Recently, in the area being studied, the transformation of organic wastes
of urban origin into compost is now being carried out. The compost from
municipal refuse will be used mainly as fertilizer. As a consequence, field
trials are being conducted to examine the effect of compost on soil trace
element status in neighboring areas of A Coruna (northwest Spain).
Environmentally sound studies on metal accumulations in soils require
long-term trials, as frequently quoted in the literature (14, 15). However,
initial soil survey may help to guide research. Comparison of analytical results
from soils with and without compost should provide insights into the hazards
of heavy metal loading in the study region. Moreover, large amounts of
organic matter added to agricultural soils caused a shift between the different
pools of nutrients in the soil. Using compost as an additional external input in
long-term cultivated soils, where management was not modified over
prolonged periods, may have consequences for the available micronutrient pool.
The main objective of this study was to compare the micronutrient levels
of fields with long-term traditional fertilization, including manure but not
compost, with those of fields having a traditional fertilization history where
compost was also applied in short-term trials. Furthermore, the efficiency of
two extractants widely used for characterizing trace element availability
(DTPA and Mehlich 3) was tested.
MATERIALS AND METHODS
The study fields were located within a 30-km radius of A Coruna (NW Spain).

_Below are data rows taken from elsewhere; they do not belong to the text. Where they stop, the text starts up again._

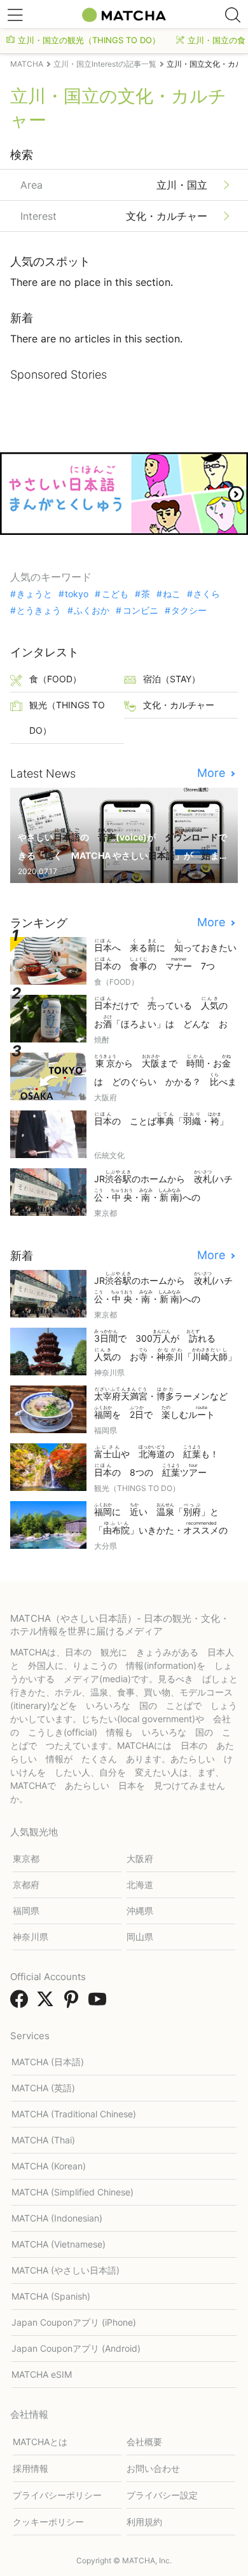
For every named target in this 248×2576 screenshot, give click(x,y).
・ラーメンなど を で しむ (165, 1403)
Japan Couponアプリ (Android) (76, 2348)
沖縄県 (140, 1910)
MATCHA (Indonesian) (56, 2218)
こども (115, 594)
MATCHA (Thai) (43, 2139)
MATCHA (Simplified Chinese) (72, 2192)
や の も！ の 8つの (161, 1461)
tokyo (76, 594)
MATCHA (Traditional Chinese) (73, 2113)
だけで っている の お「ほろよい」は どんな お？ (165, 1013)
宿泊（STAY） (171, 678)
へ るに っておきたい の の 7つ (166, 954)
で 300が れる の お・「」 (165, 1345)
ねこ (172, 594)
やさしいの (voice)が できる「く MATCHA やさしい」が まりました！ (123, 845)
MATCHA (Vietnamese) (58, 2244)
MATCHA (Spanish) (50, 2296)
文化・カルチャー (178, 704)
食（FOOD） (55, 678)
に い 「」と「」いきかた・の (165, 1519)
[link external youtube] (99, 2003)
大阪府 (140, 1858)
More (212, 773)
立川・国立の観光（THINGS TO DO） (89, 40)
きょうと (34, 594)
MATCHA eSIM (41, 2374)
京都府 (26, 1884)
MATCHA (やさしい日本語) (65, 2270)
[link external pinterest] (73, 2003)
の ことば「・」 (161, 1119)
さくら (206, 594)
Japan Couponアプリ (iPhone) (73, 2322)
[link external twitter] (47, 2003)
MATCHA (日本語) (47, 2061)
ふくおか (91, 610)
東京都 (26, 1858)
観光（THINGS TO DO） (67, 717)
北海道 (140, 1884)
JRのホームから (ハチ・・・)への (163, 1187)
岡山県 (140, 1936)
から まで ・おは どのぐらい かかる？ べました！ (165, 1071)
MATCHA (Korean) (48, 2166)
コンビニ (140, 610)
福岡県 (26, 1910)
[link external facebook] (21, 2003)
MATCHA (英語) (43, 2087)
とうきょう (39, 610)
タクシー (189, 610)
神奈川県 (30, 1936)
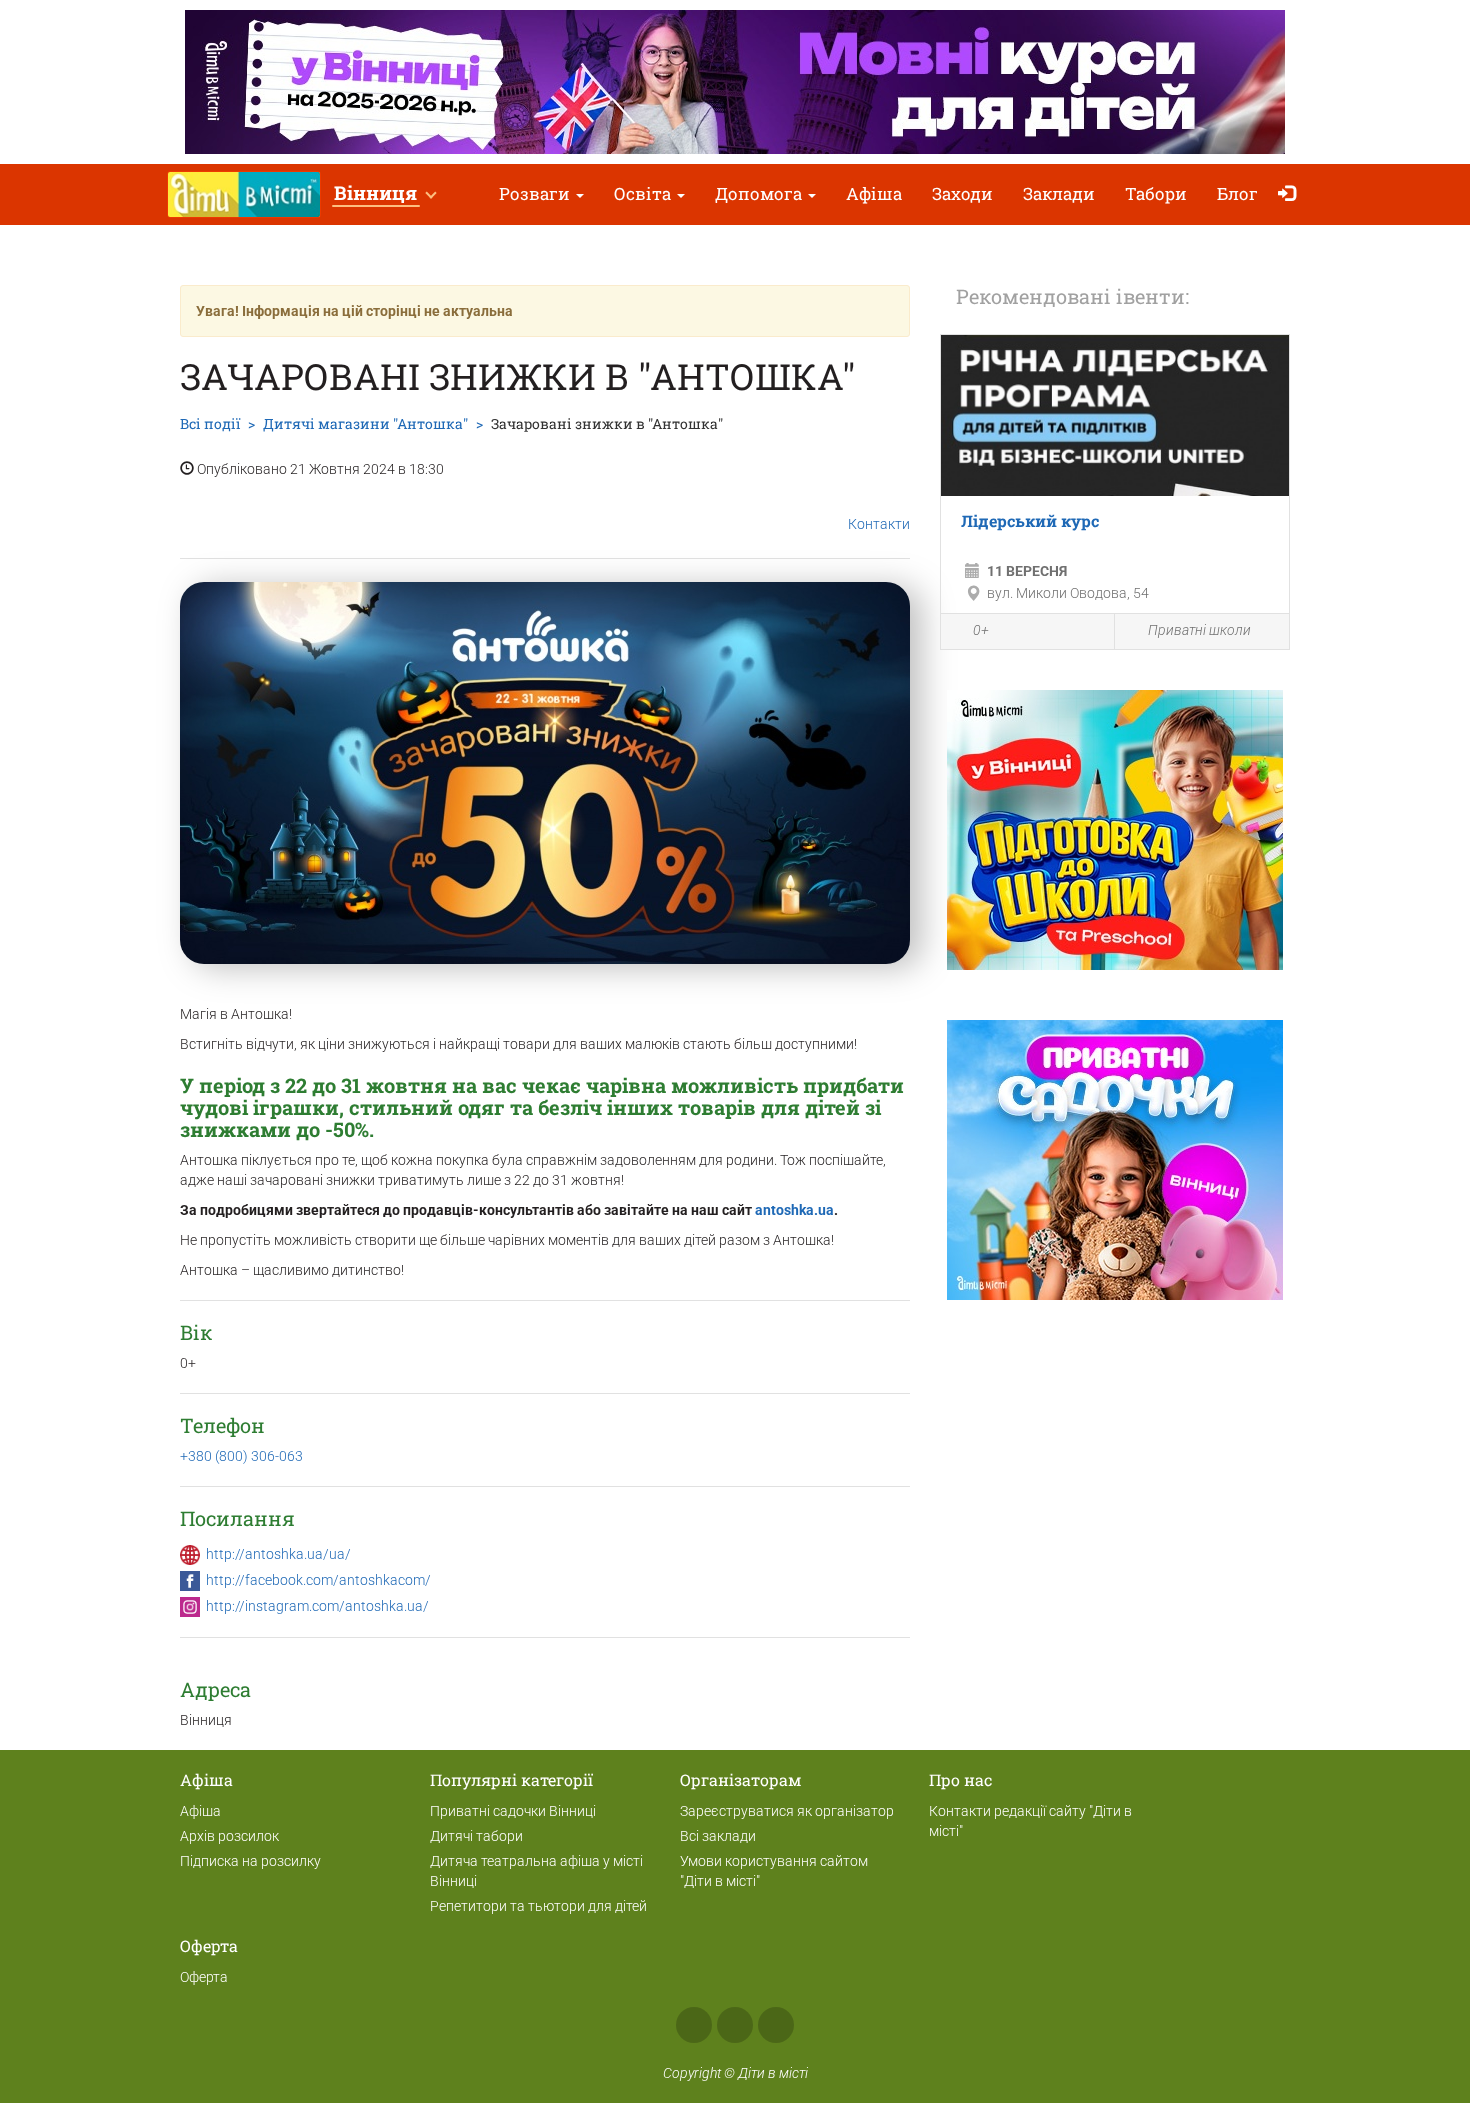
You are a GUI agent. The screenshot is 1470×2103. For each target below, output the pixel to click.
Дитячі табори (476, 1836)
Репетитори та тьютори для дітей (538, 1906)
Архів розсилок (229, 1836)
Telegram (776, 2025)
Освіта (644, 193)
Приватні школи (1199, 630)
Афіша (874, 193)
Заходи (962, 193)
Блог (1237, 193)
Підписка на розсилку (250, 1861)
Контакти (879, 524)
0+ (981, 630)
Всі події (210, 423)
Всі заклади (718, 1836)
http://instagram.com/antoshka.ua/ (317, 1606)
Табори (1156, 193)
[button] (384, 194)
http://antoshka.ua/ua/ (278, 1554)
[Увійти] (1291, 194)
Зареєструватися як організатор (787, 1811)
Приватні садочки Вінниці (513, 1811)
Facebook (694, 2025)
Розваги (536, 193)
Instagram (735, 2025)
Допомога (760, 193)
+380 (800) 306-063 (241, 1456)
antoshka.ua (794, 1210)
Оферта (204, 1977)
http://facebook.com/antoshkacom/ (318, 1580)
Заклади (1059, 193)
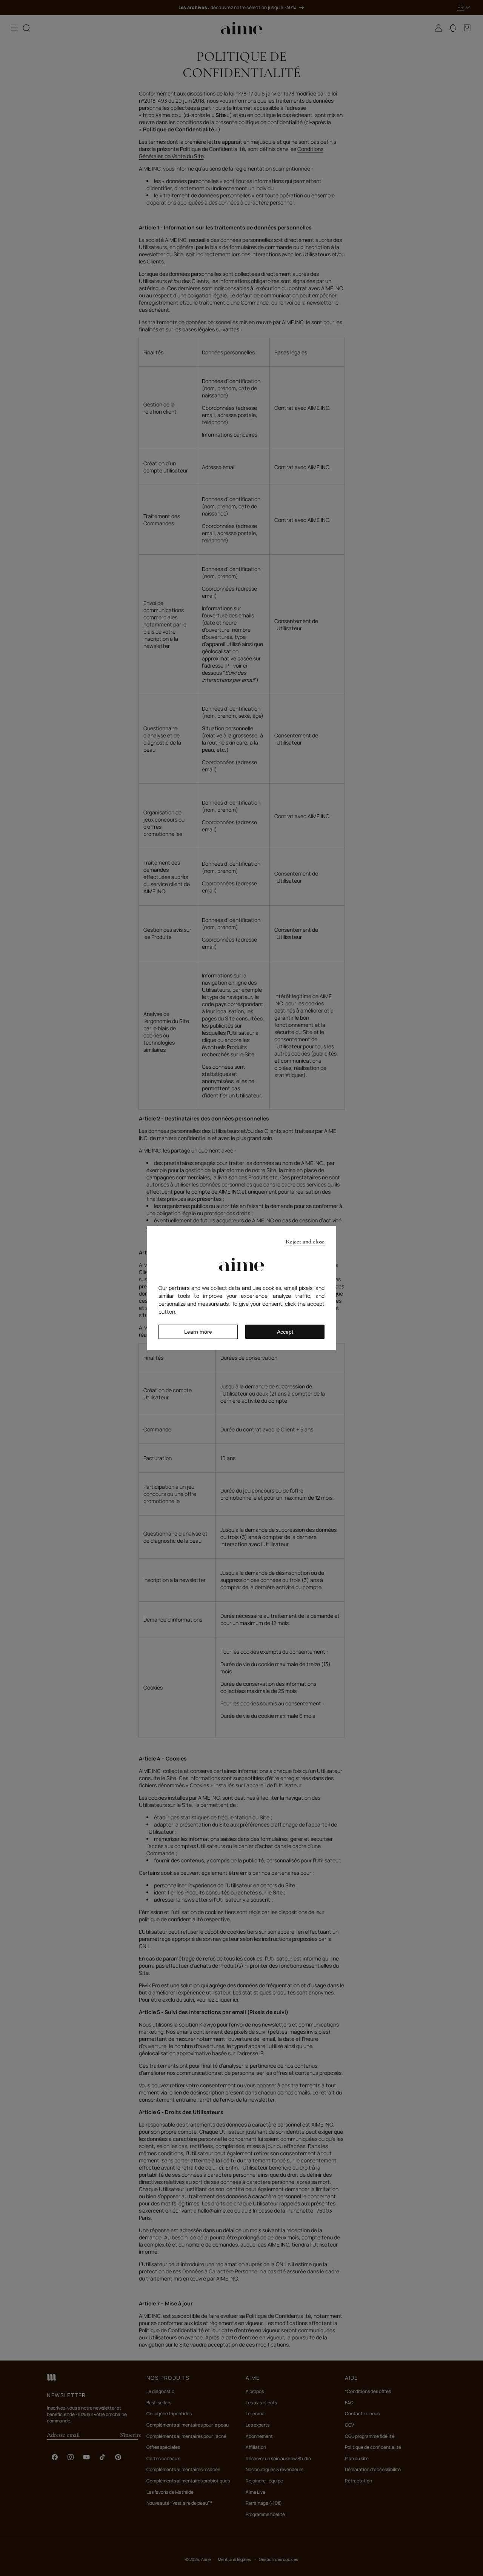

Twenty-four soil samples were collected from traditional agricultural fields
where long-term manure additions had been applied. In addition, 17 soil
samples were taken from agricultural fields with similar characteristics, but
that were also fertilized with compost for a short-term period (1–2 yr). The
sampling depth was 0–20 cm.
Samples were air-dried at room temperature and ground to pass through a
2-mm sieve. Soil physicochemical properties were characterized by routine
methods (16, 17). The pH of the soil was measured in water (1 : 2.5 v/v).
Particle size distribution was determined by the pipette method. Organic
matter content was measured by a modified Walkley-Black procedure. CEC
was determined by extraction with NH4OAc solution at pH 7.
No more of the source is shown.